A farmer in Northern Ireland has been convicted and fined in court after pleading guilty to charges relating to the movement of cattle.

David Lee of Carrickaness Road, Dungannon appeared before Newry Magistrates’ Court on Monday (February 7, 2022) facing a total of ten charges.

Six counts related to the failure to notify the Department of Agriculture, Environment and Rural Affairs (DAERA) about the movement of 18 cattle onto the farmer's holding, while the remaining four charges related to 22 cattle being moved off his land.

The 61-year-old farmer pleaded guilty to all charges before the court and was fined £2,000 along with a £15 offender levy.

Cattle inspection

DAERA explained that the case arose when discrepancies were found during a cattle identification inspection by its Welfare and Enforcement Branch.

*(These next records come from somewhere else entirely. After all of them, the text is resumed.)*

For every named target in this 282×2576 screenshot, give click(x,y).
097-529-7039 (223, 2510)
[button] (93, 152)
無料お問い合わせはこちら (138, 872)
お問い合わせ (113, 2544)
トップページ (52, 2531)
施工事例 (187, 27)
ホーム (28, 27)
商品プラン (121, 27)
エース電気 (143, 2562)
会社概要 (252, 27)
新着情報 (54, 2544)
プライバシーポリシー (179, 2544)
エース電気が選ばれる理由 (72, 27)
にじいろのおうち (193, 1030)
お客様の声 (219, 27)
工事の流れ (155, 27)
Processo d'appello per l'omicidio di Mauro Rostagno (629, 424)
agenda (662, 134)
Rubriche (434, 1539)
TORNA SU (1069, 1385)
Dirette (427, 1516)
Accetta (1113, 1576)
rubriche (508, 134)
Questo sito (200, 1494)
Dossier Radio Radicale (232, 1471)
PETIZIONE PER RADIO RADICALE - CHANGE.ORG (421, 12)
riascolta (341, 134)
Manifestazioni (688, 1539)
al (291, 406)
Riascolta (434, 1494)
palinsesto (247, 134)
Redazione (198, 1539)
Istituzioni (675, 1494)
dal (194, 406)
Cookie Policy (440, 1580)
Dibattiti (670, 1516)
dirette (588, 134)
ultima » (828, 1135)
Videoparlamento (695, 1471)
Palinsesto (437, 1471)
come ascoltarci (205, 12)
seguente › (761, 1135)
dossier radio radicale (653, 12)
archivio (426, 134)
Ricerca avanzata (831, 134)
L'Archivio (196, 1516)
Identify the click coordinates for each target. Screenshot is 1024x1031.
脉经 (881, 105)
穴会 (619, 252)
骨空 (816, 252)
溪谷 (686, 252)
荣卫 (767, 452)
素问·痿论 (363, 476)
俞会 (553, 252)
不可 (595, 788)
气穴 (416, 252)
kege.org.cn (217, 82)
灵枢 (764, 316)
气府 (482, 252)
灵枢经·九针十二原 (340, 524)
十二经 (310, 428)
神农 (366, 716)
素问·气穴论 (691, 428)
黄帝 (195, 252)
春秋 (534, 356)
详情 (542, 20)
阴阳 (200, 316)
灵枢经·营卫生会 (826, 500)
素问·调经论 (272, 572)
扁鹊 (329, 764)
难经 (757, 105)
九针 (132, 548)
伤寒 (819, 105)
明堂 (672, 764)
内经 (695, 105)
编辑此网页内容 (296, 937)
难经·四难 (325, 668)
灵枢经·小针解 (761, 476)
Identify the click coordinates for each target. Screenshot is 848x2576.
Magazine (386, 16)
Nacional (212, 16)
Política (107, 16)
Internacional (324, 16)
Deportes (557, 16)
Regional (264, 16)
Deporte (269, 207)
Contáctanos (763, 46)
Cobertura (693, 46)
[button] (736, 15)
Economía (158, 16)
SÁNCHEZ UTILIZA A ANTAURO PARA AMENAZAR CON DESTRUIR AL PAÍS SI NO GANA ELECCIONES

An administrative check found that the farmer had not submitted movement notifications for "a large number of cattle" within the statutory deadline of seven days.

In a statement, DAERA said that breaches of bovine identification regulations "weaken and undermine the cattle traceability system" in Northern Ireland; this includes the department's Animal and Public Health Information System (APHIS).

When the movements of animals are notified to the department, they are recorded on the APHIS database.

"The provision, within statutory limits or upon request, of complete and timely information concerning cattle in the herd, to the department, is fundamental to the credibility and integrity of the department’s Animal and Public Health Information System (APHIS)," the statement outlined.

"The current interest in food safety by both government and consumer groups means it is essential that the department is clearly seen to be implementing all legislation pertaining to the traceability of livestock," a spokesperson for DAERA added.